• _Consigne 1_
Relevez toutes les lignes qui contiennent la chaîne « Task », en tenant compte de la casse.
━━━━━ Extrait source
Considérée par beaucoup comme la voie la plus difficile des Alpes Orientales. Il est vraisemblable que certaines parois, peu ou pas répétées et non pitonnées, doivent être dans l’état actuel plus dures que la Cima Grande, qui l’est entièrement. De toutes les parois équipées, la Cima Grande est certainement la plus difficile. Contrairement aux voies nouvelles de la Cima Ouest, la directissime comporte beaucoup d’escalade libre (comparaison avec Freyr : dans les 80 premiers mètres, soutenus en IV sup. et V, il n’y a que neuf pitons, y compris ceux des relais intermédiaires. Le même nombre de pitons que dans les 26 derniers mètres de la Direttissima de Freyr !). Normalement on bivouaque une fois. Le meilleur temps est de 11 h 1/2. Le temps normal est de 18 à 22 heures. A titre indicatif, voici un horaire détaillé : 7 à 8 heures jusqu’au bivouac sous les toits, 5 heures pour les 3 premières longueurs du dièdre surplombant (emplacement de bivouac convenable pour deux), 1 h 30 jusqu’à la grande terrasse, 3 à 5 h pour le restant.
━━━━━━━━━━
━━━━━ Lignes extraites
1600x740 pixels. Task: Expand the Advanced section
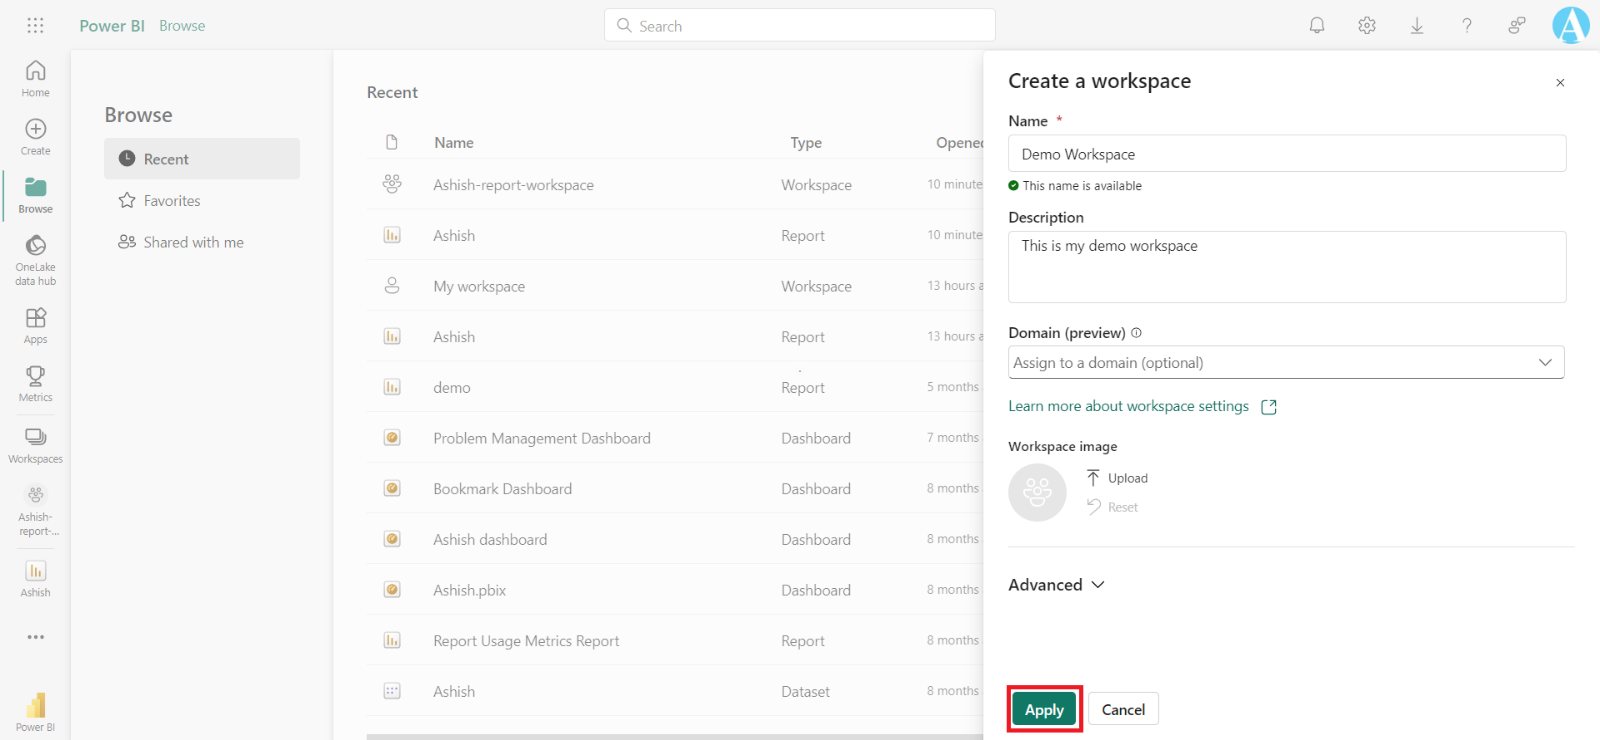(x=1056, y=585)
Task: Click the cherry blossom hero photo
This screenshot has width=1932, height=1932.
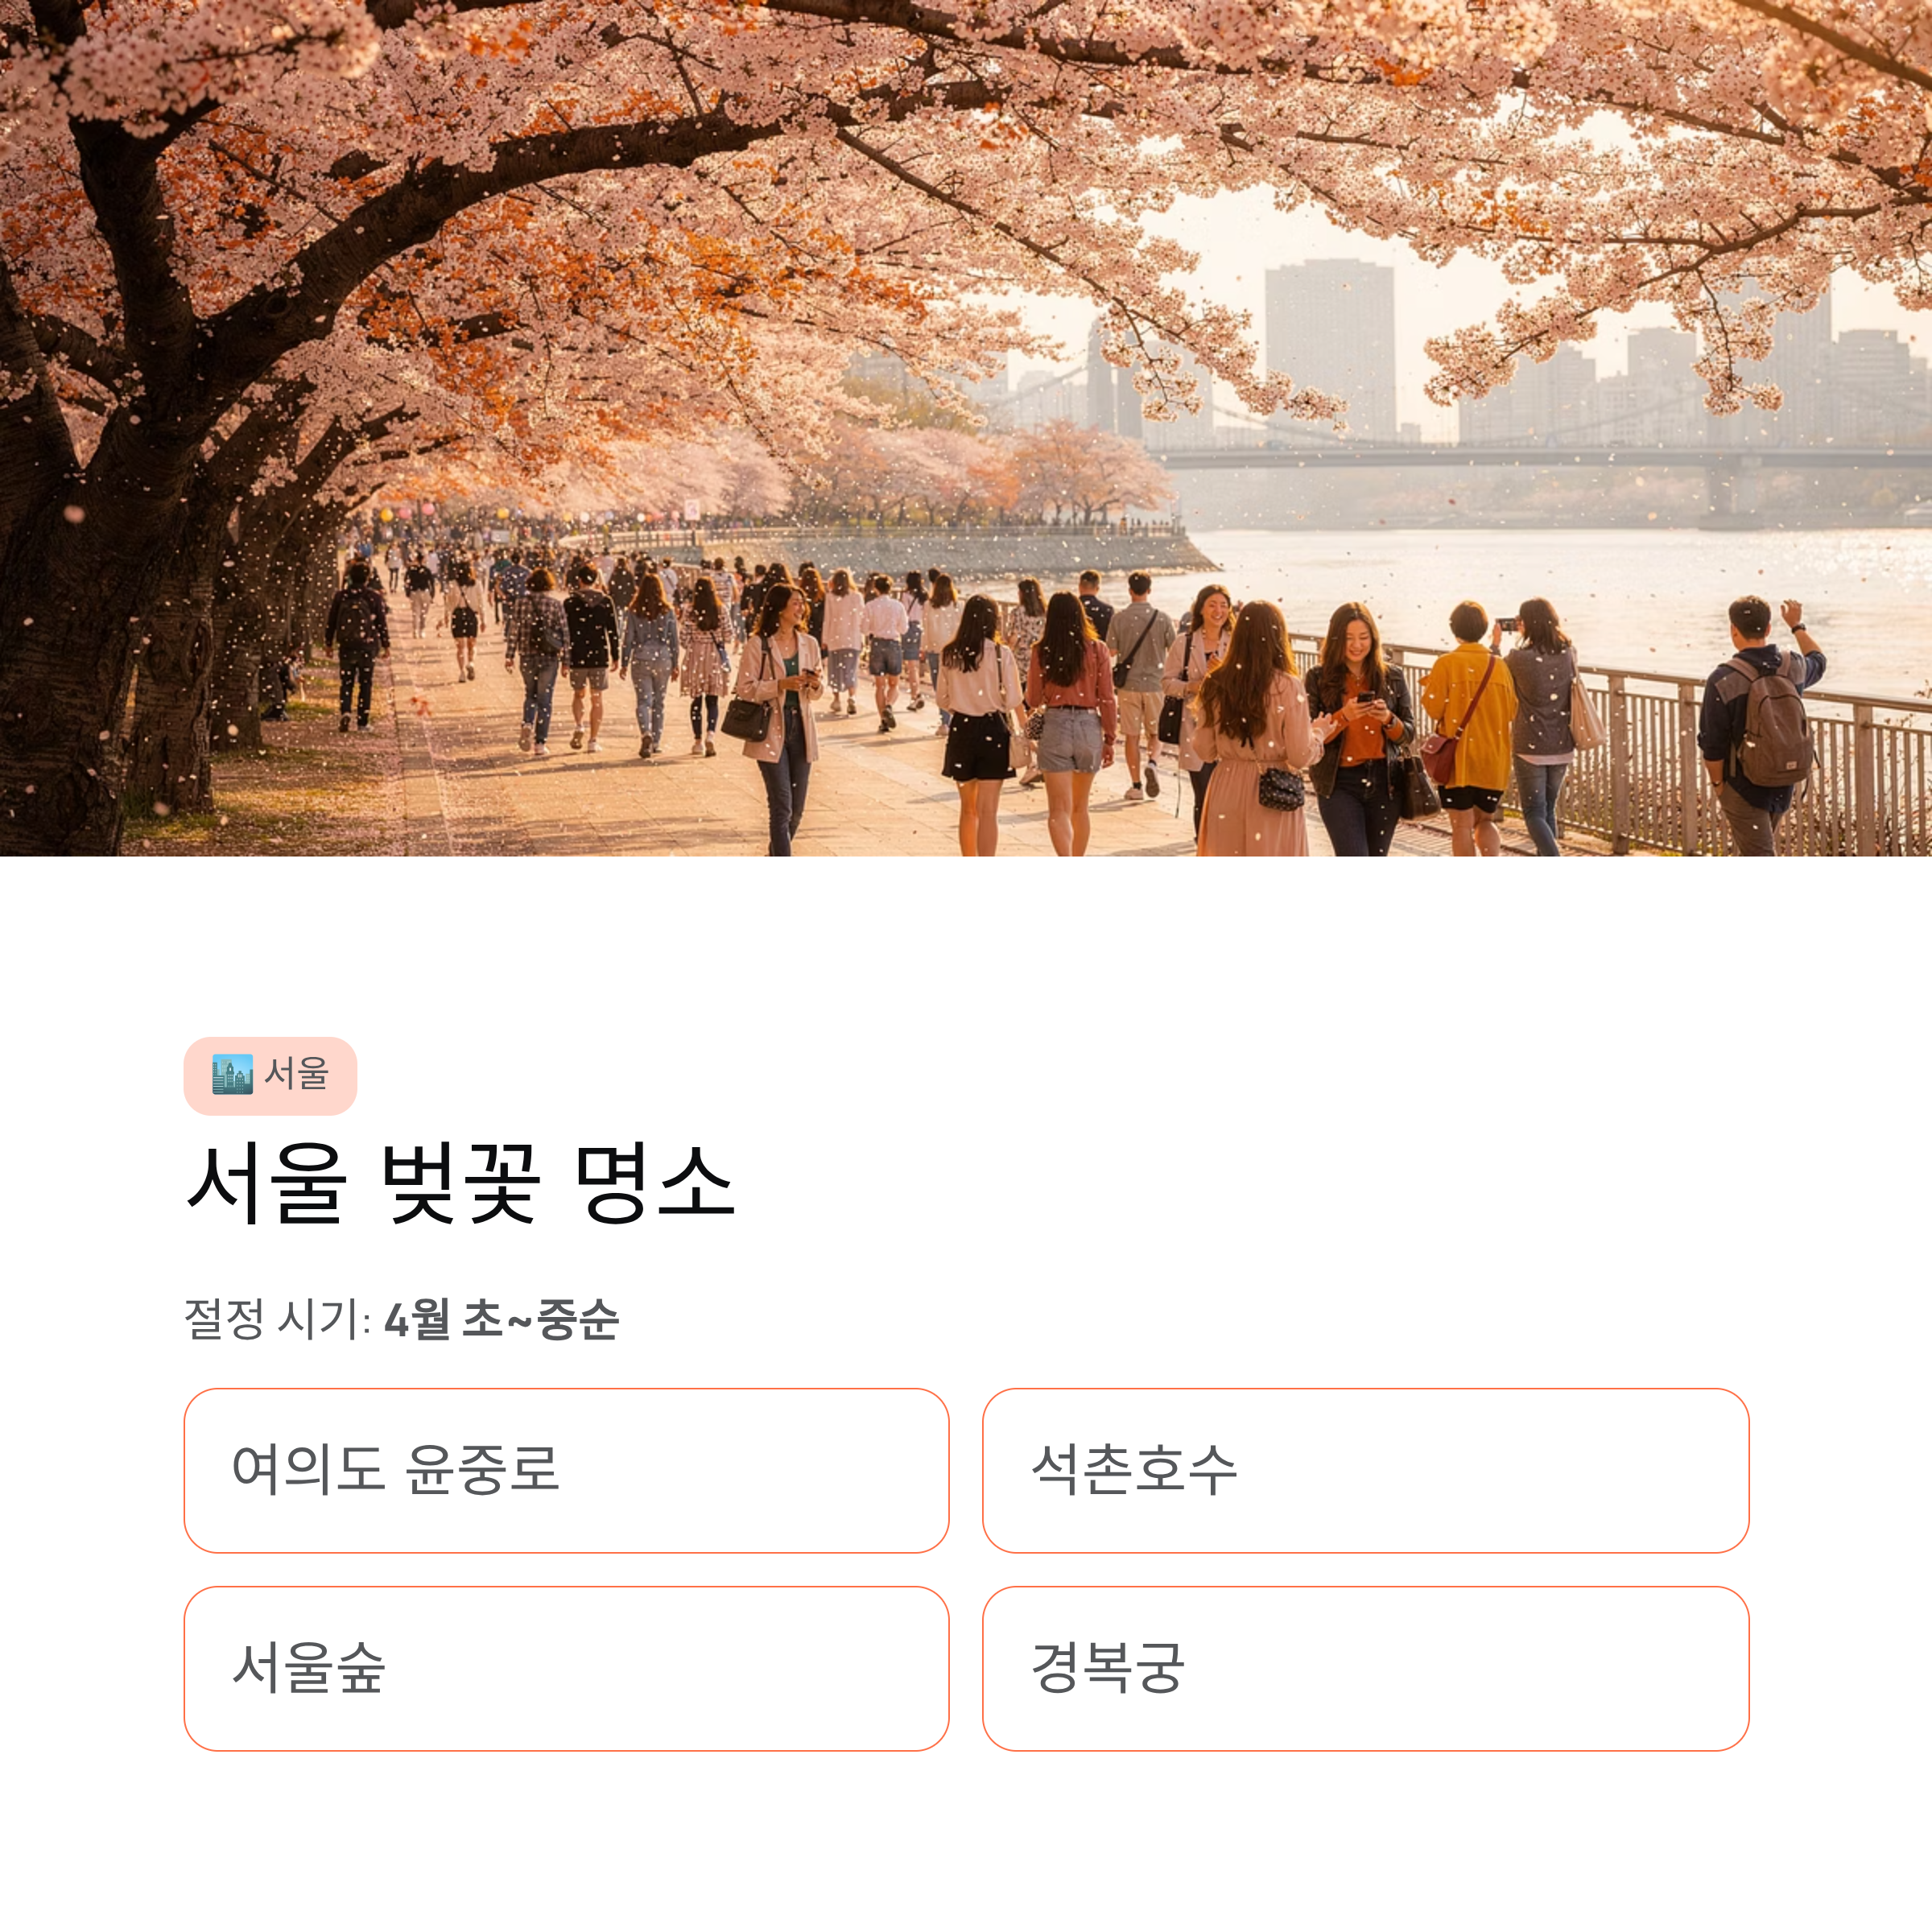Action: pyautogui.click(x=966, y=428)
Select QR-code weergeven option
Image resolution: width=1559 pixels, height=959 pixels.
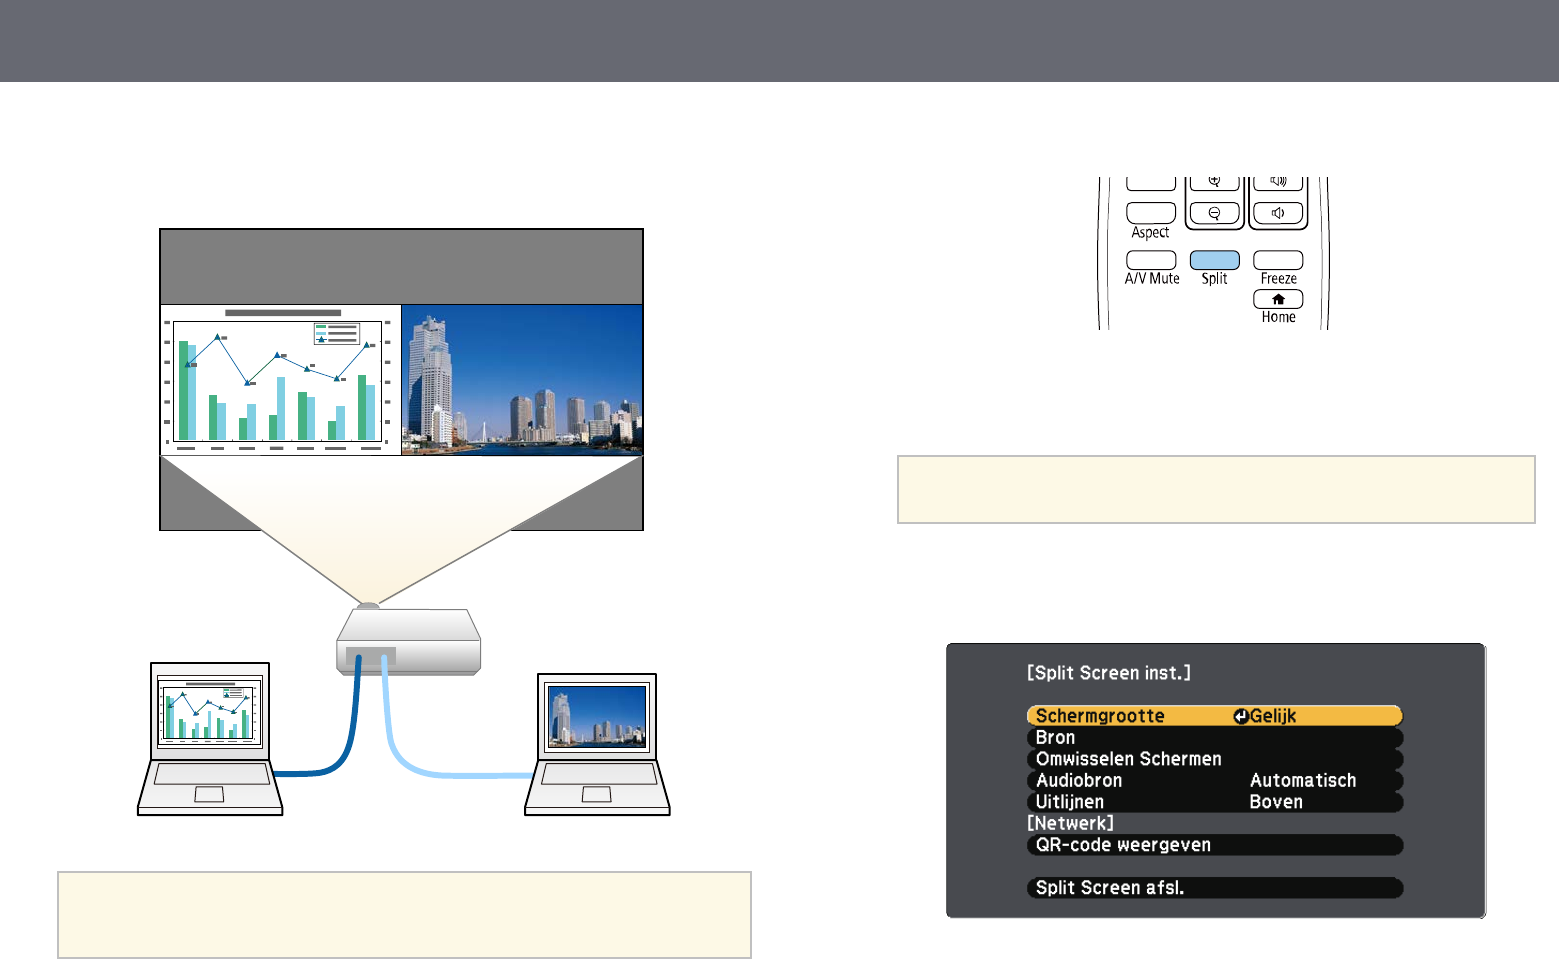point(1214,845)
━━━━━━━━━━
• _Consigne 2_
Selon l'extrait sur la directissime de la Cima Grande, combien de temps faut-il normalement pour gravir la voie ?

• _Solution 1_
1600x740 pixels. Task: Expand the Advanced section
Task: Click the cherry blossom hero photo

• _Solution 2_
De 18 à 22 heures.